Pandas pd.melt throwing memory error on unpivoting 3.5 GB csv while using 500GB ram. Is there any solution/function available to unpivot gigantic CSV files?. The current csv has more then 5000 columns.
Asked
Active
Viewed 1,492 times
4
-
I haven't tried this myself, so it's only a suggestion, but have you tried to divided the dataframe by rows to make it smaller and then concatenate at the end. You could do this easily in a loop. – run-out Apr 26 '19 at 05:07
-
1@run-out I was struggling with the same issue and tried your suggestion, iterating row by row and concatenating at the end indeed made the melt a lot faster. I will provide my solution below. – ldoe Aug 30 '19 at 13:04
1 Answers
5
I was struggling with the same issue and stumbled on your topic.
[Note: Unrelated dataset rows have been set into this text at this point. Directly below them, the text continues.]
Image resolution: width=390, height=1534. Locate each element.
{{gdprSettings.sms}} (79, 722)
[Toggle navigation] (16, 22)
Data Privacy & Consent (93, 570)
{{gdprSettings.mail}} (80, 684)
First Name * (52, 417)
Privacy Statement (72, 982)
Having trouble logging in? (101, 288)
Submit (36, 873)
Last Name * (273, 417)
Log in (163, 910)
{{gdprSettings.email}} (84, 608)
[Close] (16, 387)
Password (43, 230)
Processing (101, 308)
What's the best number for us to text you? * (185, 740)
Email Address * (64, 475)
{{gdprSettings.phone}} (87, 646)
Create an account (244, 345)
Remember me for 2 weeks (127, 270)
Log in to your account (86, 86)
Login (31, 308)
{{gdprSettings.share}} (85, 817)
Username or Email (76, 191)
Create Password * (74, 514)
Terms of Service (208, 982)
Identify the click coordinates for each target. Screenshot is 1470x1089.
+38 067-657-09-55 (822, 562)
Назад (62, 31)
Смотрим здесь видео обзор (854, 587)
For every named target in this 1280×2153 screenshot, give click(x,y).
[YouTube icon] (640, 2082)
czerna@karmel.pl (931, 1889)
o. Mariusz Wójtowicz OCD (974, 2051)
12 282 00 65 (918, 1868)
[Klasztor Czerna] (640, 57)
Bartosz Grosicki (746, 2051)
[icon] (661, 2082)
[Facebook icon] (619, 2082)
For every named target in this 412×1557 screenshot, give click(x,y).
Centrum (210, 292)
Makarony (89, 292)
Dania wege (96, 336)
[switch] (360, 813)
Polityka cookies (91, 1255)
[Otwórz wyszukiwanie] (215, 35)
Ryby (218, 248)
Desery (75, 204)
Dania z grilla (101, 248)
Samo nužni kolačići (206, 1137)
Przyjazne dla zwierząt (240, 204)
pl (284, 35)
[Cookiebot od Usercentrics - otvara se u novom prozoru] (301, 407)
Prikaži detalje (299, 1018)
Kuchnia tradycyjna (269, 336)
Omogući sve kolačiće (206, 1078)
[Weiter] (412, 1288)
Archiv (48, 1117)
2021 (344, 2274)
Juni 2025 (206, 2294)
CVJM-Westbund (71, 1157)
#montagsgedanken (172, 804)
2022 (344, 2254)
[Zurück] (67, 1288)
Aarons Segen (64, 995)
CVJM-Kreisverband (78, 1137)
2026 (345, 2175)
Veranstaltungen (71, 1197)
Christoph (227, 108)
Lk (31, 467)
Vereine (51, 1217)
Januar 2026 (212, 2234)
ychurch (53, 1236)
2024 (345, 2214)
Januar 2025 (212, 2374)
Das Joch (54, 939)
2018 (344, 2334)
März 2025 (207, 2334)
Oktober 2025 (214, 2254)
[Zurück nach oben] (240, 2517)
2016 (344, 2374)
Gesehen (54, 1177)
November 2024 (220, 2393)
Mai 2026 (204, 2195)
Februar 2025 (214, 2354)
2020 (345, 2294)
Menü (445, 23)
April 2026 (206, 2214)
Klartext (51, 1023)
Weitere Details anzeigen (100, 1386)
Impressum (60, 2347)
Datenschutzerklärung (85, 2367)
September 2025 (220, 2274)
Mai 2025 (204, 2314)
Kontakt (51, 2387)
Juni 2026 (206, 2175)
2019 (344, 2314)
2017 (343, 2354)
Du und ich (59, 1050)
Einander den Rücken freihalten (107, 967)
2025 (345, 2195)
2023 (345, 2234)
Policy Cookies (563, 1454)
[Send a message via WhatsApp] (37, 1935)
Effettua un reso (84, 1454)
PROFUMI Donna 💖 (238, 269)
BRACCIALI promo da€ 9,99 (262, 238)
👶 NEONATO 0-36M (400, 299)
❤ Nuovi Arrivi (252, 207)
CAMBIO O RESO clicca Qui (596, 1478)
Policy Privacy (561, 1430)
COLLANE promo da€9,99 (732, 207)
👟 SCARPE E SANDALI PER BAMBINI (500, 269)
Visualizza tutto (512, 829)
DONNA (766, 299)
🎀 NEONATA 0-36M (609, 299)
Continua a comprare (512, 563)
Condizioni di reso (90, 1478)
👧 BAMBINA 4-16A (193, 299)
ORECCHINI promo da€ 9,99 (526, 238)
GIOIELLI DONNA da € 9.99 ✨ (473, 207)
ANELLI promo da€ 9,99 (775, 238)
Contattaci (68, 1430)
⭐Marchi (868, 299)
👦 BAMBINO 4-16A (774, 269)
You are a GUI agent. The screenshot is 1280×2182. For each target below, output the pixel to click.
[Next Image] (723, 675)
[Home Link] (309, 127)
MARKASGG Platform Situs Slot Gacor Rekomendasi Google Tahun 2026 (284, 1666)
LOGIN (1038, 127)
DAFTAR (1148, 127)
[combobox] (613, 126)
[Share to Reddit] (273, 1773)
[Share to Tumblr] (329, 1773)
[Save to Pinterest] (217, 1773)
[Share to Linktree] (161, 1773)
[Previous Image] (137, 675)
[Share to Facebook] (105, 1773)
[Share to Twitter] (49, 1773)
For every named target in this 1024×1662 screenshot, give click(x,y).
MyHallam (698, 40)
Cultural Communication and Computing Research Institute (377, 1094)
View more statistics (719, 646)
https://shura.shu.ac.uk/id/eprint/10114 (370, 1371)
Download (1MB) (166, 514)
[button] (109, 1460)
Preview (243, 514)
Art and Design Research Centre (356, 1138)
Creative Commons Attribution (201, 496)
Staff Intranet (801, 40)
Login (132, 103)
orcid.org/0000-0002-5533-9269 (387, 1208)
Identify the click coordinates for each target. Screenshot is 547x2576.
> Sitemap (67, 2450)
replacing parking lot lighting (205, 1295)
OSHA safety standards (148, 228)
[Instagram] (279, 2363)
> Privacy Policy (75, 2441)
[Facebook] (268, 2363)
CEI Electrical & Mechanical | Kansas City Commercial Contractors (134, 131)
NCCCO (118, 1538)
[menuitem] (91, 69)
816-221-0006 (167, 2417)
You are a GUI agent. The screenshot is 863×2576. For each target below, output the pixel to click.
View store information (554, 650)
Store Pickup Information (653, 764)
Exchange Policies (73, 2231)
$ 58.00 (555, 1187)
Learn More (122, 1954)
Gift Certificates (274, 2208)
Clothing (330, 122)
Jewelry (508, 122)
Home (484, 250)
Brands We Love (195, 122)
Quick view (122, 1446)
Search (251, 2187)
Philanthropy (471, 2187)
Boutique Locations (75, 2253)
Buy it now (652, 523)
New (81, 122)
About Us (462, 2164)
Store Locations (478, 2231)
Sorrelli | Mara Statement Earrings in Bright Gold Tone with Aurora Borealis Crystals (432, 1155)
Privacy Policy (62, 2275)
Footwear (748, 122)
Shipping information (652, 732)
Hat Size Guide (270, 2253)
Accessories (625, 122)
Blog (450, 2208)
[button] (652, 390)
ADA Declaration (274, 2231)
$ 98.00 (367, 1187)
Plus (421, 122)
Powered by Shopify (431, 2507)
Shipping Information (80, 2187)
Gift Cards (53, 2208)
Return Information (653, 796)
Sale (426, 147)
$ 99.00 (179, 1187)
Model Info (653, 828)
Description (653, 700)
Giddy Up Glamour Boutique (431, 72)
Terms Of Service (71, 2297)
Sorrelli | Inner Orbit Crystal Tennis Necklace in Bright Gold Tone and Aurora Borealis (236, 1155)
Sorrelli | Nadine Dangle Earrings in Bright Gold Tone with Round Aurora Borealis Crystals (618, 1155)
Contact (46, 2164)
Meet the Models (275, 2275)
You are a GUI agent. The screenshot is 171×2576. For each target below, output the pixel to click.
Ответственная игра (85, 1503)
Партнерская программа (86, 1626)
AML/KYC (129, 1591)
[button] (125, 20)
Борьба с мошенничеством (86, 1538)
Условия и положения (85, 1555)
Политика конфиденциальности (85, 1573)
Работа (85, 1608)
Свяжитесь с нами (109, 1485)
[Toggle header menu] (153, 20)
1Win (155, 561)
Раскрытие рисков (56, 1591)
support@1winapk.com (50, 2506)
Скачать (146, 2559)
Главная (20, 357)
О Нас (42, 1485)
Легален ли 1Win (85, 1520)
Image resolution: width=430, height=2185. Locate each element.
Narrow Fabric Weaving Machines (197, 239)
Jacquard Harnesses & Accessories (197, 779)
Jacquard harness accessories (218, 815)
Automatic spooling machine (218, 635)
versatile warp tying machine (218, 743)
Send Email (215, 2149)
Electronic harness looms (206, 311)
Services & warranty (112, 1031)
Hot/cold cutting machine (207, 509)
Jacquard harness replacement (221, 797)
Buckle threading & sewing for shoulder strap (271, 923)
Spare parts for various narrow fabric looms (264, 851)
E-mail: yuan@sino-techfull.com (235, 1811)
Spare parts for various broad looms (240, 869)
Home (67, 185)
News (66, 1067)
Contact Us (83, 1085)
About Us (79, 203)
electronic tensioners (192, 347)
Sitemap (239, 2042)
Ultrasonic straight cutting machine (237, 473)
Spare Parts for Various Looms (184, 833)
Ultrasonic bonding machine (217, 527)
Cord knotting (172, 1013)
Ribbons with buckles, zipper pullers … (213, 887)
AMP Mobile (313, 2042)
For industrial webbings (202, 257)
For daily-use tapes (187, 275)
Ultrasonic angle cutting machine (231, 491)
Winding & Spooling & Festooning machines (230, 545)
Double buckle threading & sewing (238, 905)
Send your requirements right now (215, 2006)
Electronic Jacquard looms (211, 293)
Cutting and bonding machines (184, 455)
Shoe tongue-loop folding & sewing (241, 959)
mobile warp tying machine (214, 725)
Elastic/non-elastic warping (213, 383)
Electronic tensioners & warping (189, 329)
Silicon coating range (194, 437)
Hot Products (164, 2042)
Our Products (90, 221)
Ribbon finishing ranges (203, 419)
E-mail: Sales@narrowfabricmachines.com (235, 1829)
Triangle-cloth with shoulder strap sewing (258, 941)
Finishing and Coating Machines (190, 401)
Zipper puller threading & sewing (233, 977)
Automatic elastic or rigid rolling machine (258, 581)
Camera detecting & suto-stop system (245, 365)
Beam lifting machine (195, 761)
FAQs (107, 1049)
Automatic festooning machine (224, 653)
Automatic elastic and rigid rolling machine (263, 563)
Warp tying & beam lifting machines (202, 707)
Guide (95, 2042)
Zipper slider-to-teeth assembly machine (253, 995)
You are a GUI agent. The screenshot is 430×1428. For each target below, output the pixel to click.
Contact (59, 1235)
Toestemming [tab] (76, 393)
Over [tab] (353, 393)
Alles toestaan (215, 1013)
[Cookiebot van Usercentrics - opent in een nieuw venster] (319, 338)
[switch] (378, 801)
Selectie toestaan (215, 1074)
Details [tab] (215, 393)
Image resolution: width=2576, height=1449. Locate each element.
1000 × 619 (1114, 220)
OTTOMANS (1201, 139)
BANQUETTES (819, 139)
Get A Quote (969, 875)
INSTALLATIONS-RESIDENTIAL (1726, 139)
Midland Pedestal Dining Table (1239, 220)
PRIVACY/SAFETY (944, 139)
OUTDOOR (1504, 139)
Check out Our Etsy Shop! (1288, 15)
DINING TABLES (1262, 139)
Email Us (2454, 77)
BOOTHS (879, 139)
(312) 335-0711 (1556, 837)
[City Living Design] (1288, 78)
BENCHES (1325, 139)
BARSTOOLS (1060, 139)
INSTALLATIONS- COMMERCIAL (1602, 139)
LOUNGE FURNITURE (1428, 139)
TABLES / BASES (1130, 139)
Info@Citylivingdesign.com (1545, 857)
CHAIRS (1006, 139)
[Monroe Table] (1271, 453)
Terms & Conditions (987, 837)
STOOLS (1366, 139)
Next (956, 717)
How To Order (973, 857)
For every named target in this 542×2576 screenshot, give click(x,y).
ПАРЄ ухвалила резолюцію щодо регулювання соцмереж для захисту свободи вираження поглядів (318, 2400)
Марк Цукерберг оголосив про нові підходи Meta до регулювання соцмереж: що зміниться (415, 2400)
Here is my implementation of @run-out suggestion (iterating by chunks and concatenating):
pivot_list = list()
chunk_size = 100000
for i in range(0,len(df_final),chunk_size):
row_pivot =df_final.iloc[i:i+chunk_size].melt(id_vars=new_vars,value_vars=new_values)
pivot_list.append(row_pivot)
df = pd.concat(pivot_list)
Very simple but this indeed made the melt a lot faster.